Please contribute! There are plenty of good first issues to work on. To get started, you have to fork this repo to your own GitHub account first. Then open up a terminal on your machine and enter the following commands:

git clone https://github.com/<your user name>/nodejs.org.git
cd nodejs.org
npm install
npm start

This will start the development server on http://localhost:8080/en/. This should reload automatically when you make changes to the code, but no code is perfect, so sometimes you may need to restart it. :)

If you want to submit a new feature or a bugfix, the best way is to create the changes in a separate branch, e.g.: git checkout -b feature/mycoolfeature. This will make it easier for you to submit a pull request and get your feature merged.

To translate content into other languages

If you want to help translate to other languages or improve existing translations, it isn't necessary to work from Github. You can and should do it through Crowdin, this is the correct workflow.

Crowdin is an online tool that facilitates the user experience for the translator, here is more information:

Website translations are handled via Crowdin.

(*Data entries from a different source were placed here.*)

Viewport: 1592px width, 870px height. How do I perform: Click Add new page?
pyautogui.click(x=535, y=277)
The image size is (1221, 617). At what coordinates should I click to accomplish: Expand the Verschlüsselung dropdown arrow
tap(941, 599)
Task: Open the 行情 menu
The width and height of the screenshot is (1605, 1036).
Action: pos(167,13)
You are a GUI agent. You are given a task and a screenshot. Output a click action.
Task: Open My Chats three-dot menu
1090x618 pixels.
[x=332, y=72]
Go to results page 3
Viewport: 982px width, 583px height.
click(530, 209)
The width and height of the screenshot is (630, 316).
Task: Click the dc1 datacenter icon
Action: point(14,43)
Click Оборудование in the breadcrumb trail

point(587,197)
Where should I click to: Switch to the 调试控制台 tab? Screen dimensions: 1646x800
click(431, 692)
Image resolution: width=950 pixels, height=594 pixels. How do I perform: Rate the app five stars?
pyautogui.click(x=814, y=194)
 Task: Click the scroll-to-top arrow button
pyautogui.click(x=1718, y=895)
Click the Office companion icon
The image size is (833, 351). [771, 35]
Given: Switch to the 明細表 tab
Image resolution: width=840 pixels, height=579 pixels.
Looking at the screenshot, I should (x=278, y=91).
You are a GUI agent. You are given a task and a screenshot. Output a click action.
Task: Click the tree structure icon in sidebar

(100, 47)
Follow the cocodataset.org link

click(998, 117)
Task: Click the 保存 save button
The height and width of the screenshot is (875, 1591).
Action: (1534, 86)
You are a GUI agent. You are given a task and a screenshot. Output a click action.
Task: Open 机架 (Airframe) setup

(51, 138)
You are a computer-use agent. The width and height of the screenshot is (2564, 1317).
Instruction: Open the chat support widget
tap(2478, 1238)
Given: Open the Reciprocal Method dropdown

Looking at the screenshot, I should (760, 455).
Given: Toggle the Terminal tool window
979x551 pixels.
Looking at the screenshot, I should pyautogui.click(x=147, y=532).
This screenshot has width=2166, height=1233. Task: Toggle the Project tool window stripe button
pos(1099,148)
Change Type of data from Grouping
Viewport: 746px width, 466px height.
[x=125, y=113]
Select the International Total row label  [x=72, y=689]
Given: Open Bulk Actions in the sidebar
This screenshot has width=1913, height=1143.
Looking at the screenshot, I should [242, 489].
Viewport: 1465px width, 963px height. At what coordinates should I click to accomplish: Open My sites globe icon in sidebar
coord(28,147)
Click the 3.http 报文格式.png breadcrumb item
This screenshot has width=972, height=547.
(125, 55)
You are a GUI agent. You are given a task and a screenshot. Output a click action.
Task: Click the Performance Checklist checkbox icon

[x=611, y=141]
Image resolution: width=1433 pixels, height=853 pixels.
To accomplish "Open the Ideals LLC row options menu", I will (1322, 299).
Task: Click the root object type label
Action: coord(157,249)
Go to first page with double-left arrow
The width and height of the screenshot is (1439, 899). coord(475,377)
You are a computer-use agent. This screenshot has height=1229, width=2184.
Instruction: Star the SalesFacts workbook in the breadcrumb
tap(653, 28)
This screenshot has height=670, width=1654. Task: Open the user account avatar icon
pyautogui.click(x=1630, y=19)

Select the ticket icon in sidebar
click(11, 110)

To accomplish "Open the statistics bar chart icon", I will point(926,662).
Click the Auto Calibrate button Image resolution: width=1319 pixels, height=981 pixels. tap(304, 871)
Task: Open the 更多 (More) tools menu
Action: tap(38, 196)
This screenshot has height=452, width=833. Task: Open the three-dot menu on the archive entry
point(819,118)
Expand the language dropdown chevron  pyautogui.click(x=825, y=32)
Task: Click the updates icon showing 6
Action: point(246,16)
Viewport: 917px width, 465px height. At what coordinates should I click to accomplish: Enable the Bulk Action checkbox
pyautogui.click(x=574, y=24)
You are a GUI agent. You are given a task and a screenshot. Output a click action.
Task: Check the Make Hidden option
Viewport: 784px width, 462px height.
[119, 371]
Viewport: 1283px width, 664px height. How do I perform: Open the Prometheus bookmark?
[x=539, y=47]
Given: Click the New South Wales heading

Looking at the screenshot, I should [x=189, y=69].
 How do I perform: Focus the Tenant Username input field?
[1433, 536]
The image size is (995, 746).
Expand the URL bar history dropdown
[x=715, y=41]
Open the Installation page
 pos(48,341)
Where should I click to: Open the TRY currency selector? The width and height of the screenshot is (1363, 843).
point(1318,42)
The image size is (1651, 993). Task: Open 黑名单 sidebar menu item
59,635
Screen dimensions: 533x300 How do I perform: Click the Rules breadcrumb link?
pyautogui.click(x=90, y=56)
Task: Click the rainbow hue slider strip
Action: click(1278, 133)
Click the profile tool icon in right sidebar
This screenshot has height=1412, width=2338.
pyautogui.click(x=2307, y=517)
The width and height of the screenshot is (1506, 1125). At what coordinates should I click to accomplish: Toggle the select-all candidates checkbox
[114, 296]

To help with localization, please read the TRANSLATION guide.

Layout

  • Page templates are in /layouts
  • Global styles are in /layouts/css
  • Global static files are in /static
  • All content is in /locale
    • Initial development usually happens in English: /locale/en
    • /locale/{{locale}}/site.json is where global localization information lives.
    • All content is in Markdown and is per locale.
    • The top of each Markdown file is a block of YAML for page specific localization information that is passed to various templates.
    • The bulk of the Markdown content for each page is referenced as {{{content}}} in the corresponding template.

Serve/Build Options

  • DEFAULT_LOCALE={{locale}} npm run serve builds only the files present in the specified locale folder (will display 404 status code if file is not present)
  • DEFAULT_LOCALE={{locale}} npm run serve -- --preserveLocale builds the files present in the specified locale folder and adds the pages present in the English locale that are missing.
  • npm run serve builds all languages and returns 404 when a file is not present in the current locale
  • npm run serve -- --preserveLocale builds all languages and adds the pages present in the English locale that are missing.
  • Multiple locales can be built by using comma separated values in the DEFAULT_LOCALE variable. i.e: DEFAULT_LOCALE=en,es,it

Deployment

Full setup is in https://github.com/nodejs/build/tree/master/setup/www minus secrets and certificates. The webhook is setup on GitHub for this project and talks to a small Node server on the host which does the work. See the github-webhook package for this.

Content vs. Code

The Website Working Group is primarily concerned with the code and overall structure of the website.

The content of the website comes from a variety of working groups (Evangelism, Core, i18n, etc). The Website WG defers to these WGs on matters of content and routinely adds collaborators from these working groups as they add and improve content on the website. In other words, the Website WG is not an editorial Working Group except when no other Working Group has taken responsibility for a content area.